◆ **What is being asked**
Retype only the lines at the head of the records, first through the one with "Click the Safe", exactly as written.

◆ **Data to examine**
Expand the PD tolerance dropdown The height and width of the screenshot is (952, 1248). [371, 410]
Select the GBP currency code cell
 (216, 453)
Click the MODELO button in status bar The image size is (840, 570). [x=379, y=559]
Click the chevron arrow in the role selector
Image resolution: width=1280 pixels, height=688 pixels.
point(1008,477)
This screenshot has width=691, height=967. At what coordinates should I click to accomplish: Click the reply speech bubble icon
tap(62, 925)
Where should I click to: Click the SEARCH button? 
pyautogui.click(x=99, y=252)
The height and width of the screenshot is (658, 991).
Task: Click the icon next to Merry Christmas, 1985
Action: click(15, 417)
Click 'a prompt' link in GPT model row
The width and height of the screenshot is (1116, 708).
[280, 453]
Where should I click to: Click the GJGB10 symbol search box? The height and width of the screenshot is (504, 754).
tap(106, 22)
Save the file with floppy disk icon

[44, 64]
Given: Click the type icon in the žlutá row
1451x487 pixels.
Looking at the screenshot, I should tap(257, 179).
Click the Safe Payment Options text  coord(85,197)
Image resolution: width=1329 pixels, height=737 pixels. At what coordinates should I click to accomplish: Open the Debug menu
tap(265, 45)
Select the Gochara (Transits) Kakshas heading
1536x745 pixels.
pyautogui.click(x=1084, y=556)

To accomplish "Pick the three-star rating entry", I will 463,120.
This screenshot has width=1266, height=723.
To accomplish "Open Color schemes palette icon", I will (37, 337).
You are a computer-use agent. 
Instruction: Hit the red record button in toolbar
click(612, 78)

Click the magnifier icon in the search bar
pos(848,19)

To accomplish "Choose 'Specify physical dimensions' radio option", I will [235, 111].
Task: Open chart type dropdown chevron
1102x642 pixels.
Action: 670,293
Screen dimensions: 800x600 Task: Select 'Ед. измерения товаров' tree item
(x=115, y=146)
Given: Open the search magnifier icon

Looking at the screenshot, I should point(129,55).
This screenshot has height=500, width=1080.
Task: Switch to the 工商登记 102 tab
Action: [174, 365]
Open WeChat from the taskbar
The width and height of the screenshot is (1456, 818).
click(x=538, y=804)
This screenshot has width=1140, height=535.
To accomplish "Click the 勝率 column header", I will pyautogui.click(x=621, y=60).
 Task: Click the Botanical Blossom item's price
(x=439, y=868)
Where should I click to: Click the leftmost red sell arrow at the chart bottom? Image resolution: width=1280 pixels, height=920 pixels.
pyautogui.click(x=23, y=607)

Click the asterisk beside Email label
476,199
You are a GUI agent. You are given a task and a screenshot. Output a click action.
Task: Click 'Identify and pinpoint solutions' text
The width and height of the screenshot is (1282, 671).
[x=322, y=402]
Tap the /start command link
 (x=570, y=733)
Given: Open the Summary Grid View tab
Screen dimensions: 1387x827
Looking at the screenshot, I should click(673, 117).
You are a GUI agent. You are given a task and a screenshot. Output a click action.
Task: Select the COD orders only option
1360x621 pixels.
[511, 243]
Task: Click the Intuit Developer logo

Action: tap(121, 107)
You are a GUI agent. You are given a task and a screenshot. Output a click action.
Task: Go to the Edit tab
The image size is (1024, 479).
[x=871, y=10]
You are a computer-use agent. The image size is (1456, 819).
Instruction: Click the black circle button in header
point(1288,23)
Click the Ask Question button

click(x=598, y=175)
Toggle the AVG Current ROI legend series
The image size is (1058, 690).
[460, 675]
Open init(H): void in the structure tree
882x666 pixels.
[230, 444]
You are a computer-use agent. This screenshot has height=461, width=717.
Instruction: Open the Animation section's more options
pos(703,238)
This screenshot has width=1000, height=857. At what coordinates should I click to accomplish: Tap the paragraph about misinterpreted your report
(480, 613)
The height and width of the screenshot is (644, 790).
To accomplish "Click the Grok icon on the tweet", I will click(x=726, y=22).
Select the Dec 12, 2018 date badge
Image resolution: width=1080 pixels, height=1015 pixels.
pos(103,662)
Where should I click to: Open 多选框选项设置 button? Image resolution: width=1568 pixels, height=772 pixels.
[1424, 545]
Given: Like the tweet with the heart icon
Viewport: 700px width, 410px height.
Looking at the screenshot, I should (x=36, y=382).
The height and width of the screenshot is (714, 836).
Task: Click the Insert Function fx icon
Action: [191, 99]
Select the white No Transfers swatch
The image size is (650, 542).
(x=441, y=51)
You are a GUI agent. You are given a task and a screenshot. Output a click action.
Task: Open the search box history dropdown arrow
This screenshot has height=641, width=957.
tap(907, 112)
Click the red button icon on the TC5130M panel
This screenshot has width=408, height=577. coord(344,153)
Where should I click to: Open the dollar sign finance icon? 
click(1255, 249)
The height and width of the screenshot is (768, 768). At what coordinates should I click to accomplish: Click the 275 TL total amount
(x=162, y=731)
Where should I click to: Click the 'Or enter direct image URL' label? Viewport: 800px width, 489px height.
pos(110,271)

◆ **Task solution**
Expand the PD tolerance dropdown The height and width of the screenshot is (952, 1248). [371, 410]
Select the GBP currency code cell
 (216, 453)
Click the MODELO button in status bar The image size is (840, 570). [x=379, y=559]
Click the chevron arrow in the role selector
Image resolution: width=1280 pixels, height=688 pixels.
point(1008,477)
This screenshot has width=691, height=967. At what coordinates should I click to accomplish: Click the reply speech bubble icon
tap(62, 925)
Where should I click to: Click the SEARCH button? 
pyautogui.click(x=99, y=252)
The height and width of the screenshot is (658, 991).
Task: Click the icon next to Merry Christmas, 1985
Action: click(15, 417)
Click 'a prompt' link in GPT model row
The width and height of the screenshot is (1116, 708).
[280, 453]
Where should I click to: Click the GJGB10 symbol search box? The height and width of the screenshot is (504, 754).
tap(106, 22)
Save the file with floppy disk icon

[44, 64]
Given: Click the type icon in the žlutá row
1451x487 pixels.
Looking at the screenshot, I should tap(257, 179).
Click the Safe Payment Options text  coord(85,197)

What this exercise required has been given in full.